The art of the segue
Evi Dixon’s empowering path to entrepreneurship
It was negative three degrees outside when Evi Dixon remarked on what a beautiful day it was. Originally from Austria, she is no stranger to a white world and chilly temperatures. Actually, snow is what initially brought her to Big Sky – the plan was to work one season abroad as a ski instructor. Instead of returning immediately, she met a fella and had two children. They all moved back to Austria, but her ex husband missed home and returned to Montana.
She described Big Sky as a tiny, deserted little place in the early days, particularly in the summer and fall – no one was around. Twelve years later, Dixon returned to a different Big Sky, a thriving mountain, and she would meet a new man. For years, she worked on the mountain in the ski school office, at BASE Camp when it was just starting, she became an EMT, a ski patroller and eventually an accident investigation supervisor for ski patrol, where she would take pictures and measurements, find witnesses and record the data. Dixon also did avalanche patrol, became a dispatcher and eventually trained dispatchers, a job she describes as one people rarely want, but that is important.

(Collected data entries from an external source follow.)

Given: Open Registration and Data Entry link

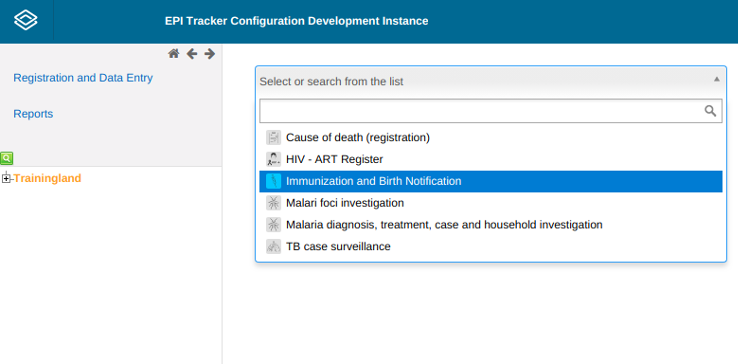Looking at the screenshot, I should click(83, 78).
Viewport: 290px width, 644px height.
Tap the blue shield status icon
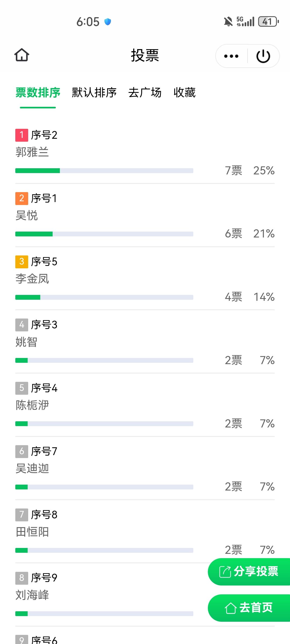(108, 21)
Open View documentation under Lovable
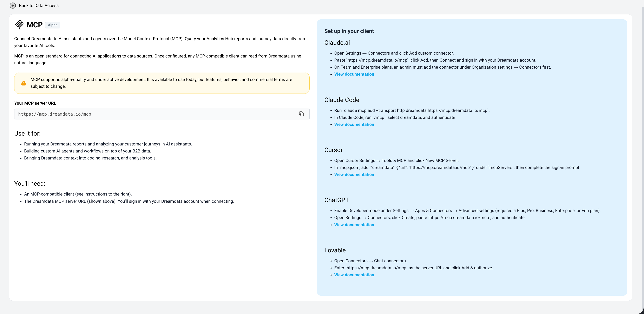The width and height of the screenshot is (644, 314). pos(354,275)
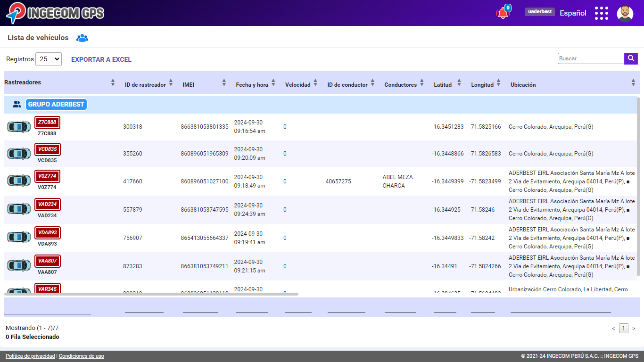The image size is (644, 362).
Task: Click the purple search magnifier button
Action: [631, 58]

She believes she was the oldest woman to ever start professionally patrolling at Big Sky Resort.
A rough divorce in 2015 led her to another path, but first through a gauntlet of pain.

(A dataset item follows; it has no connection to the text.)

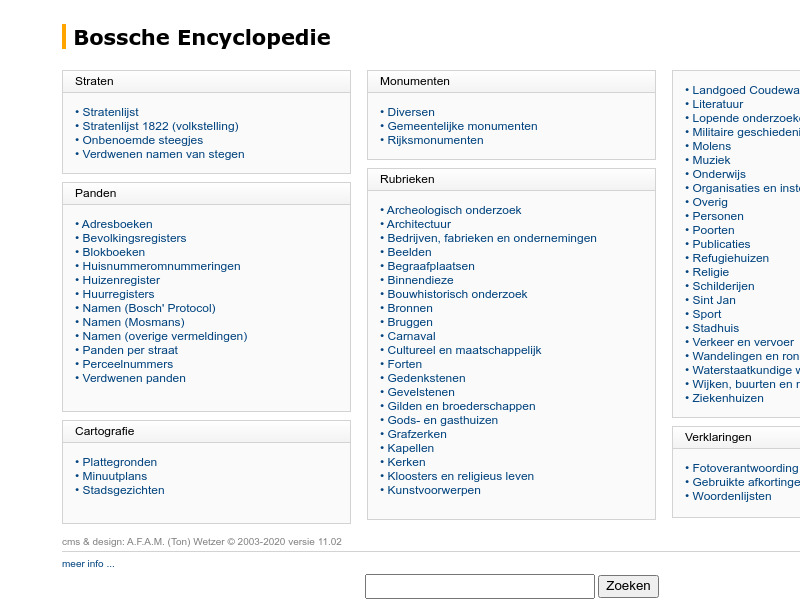View the Woordenlijsten under Verklaringen
The width and height of the screenshot is (800, 600).
tap(731, 496)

“I gave myself up completely to [my marriage],” she said softly with her slight accent. “I was at the bottom of my energy. I had to do something. I couldn’t wait any longer because I was really thinking of ending my life. I needed to do something – so I started my own business.”
From there, she said she found meaning and not just from a feeling of purpose, but also from positive interactions with new people, working on her personal development, her mindset.
“It gave me so much hope. I really love it. There’s always a reason or a silver lining behind what happens,” she said. “I’m here. I’m happy. It still hurts – what happened. That was really awful. I try to look to my future and get my feet on the ground.” In Austria, she was a therapist. So after her divorce, she returned to her roots. Helping people makes her happy.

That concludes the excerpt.